Tempestade

E quando aquelas palavras flutuaram pela inocente brisa, infiltraram-se em mim e sugaram-me lentamente o sangue que corria em mim, o coração. Absorveram-no até deixá-lo tão enfraquecido ao ponto de questionar qual o sentido da minha inútil existência. Haverá vidas mais importantes e preciosas do que outras? Não nascemos em pé de igualdade? Então porque é que outros são felizes a inferiorizarem-nos com o mais simples gesto, o olhar…? Tão doce e fatal. Trazes-me recordações nos castanhos olhos, flores colhidas nos campos triangulares do sol poente. Hoje, não consigo descobrir em ti essas lembranças. Memórias apagadas em tristes sonhos. Traz-me a estação onde tudo floriu. Onde se sentia um aroma suave e refrescante pela manhã. Pela tarde, o tímido céu escondia-se nas suas nuvens cinzentas para não nos ver abraçados. Invejoso! Carícias trocadas ao pé dos pinheiros.

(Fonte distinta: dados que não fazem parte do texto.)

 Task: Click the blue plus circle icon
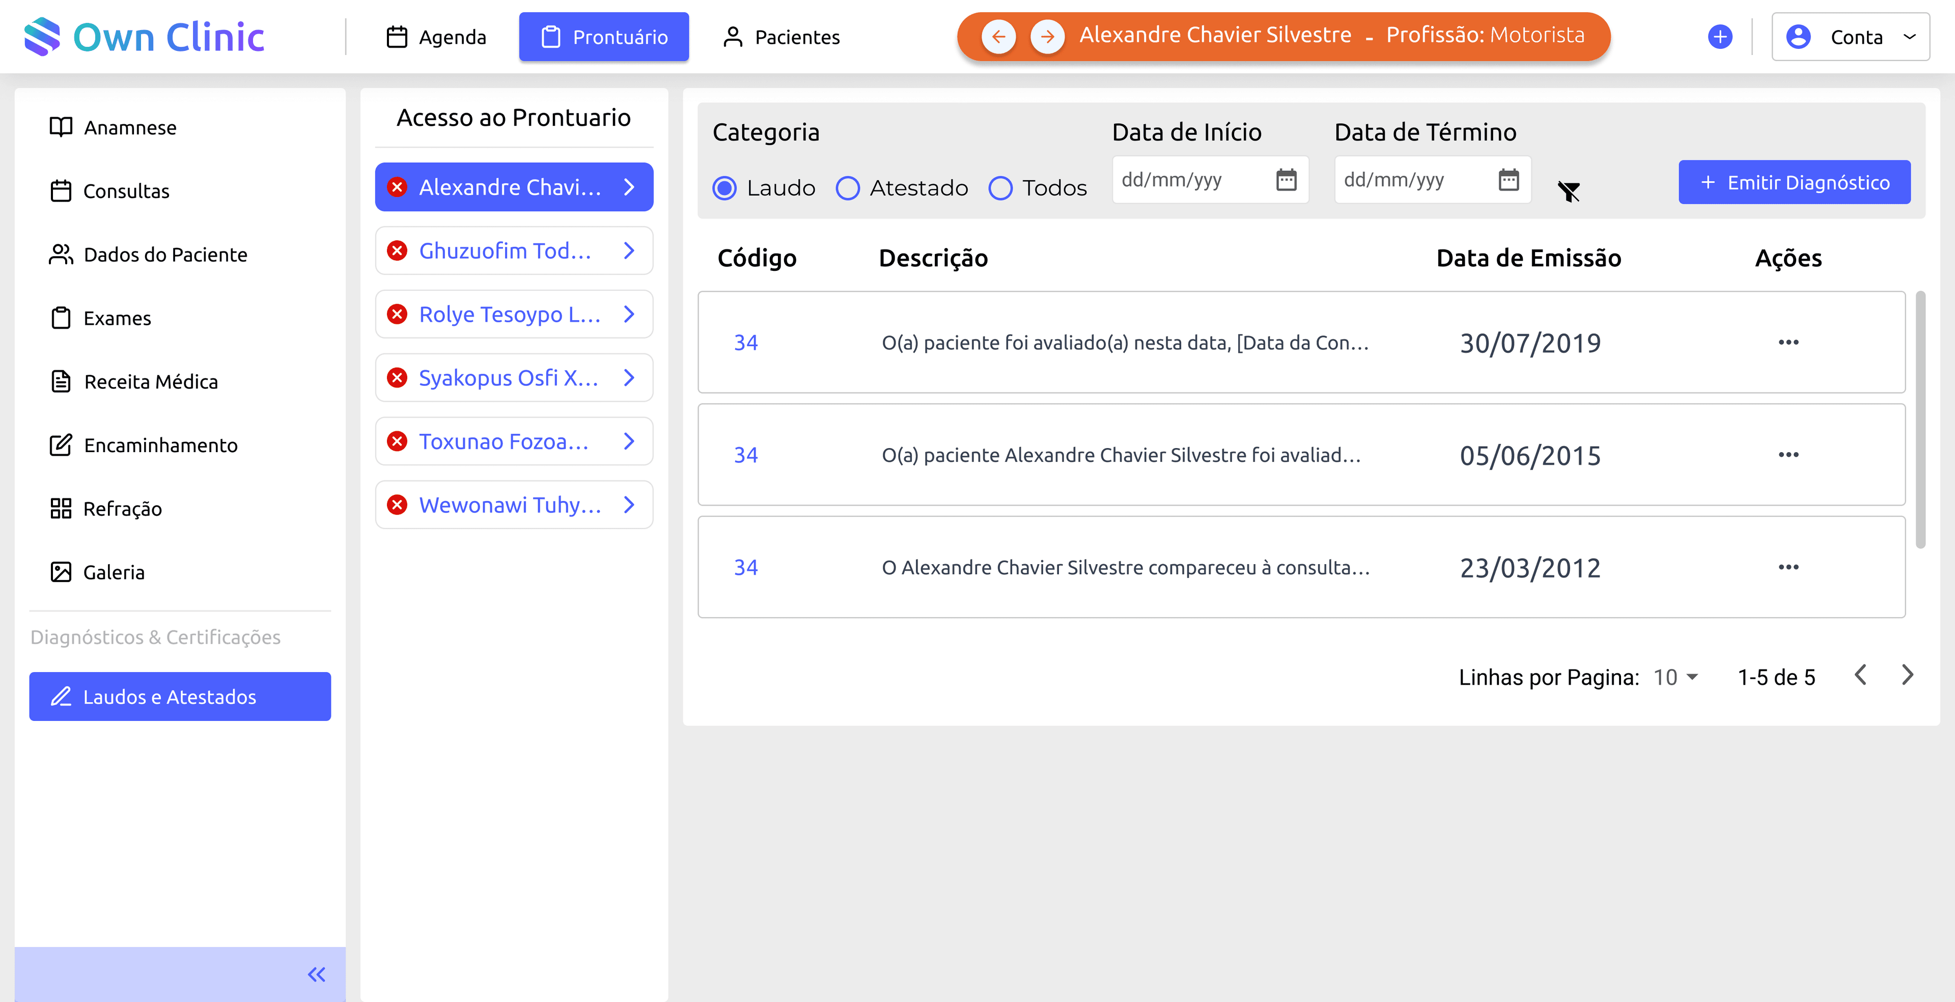click(1719, 36)
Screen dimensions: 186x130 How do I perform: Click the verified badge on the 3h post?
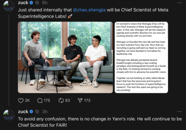[x=31, y=112]
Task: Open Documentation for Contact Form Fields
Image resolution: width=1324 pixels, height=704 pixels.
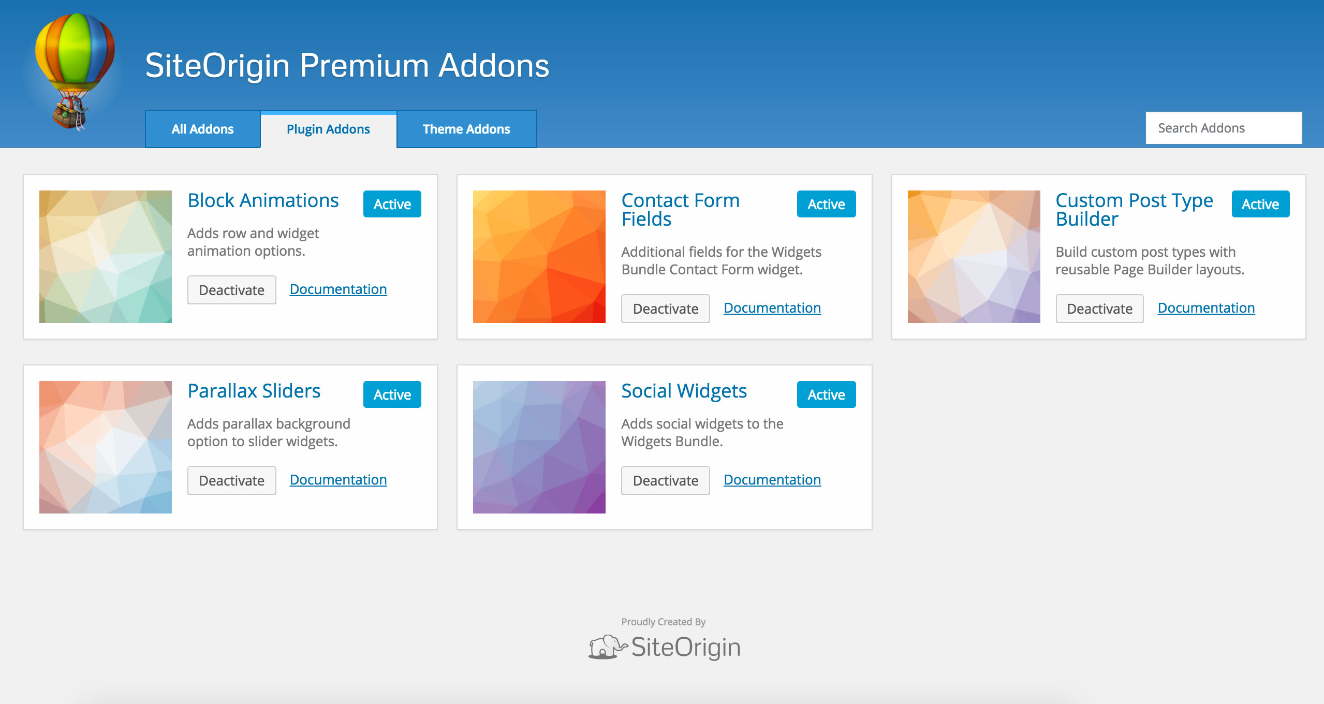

Sentia-se assim porque estava só, na vida com todo aquela tempestade que o atormentava. Querias ter um sol como o meu? Eu sei que desejavas isso na tua chuva quente, onde a raiva e inveja fervilhavam. O meu sol… Era só meu e de mais ninguém. Por onde estivesse, eu sei que ela pensaria em mim e eu nela. Sei que existiria sempre o fio de cabelo nela em mim, mesmo na sua ausência. Como eras tão presente. Rainha de si e dos outros nada te demovia. Imponente nos actos, encantavas até os bichos mais retraídos e nervosos que, espantados admiravam como poderia existir tanto amor em duas pessoas. Será um dom? Nada podia quebrar essa ligação, esse elo tão forte. Um dia, as tuas nuvens escureceram mais e desencadearam uma forte tempestade. Ventos destemidos com ideias de vingança abateram-se sobre o pinhal. Vozes de grito ecoavam pelas cabanas abandonadas. A tempestade foi forte demais. Tudo se perdeu. Tudo ficou mais pobre e o encanto morrera, Para sempre? Sim... Como pude eu criar estas nuvens?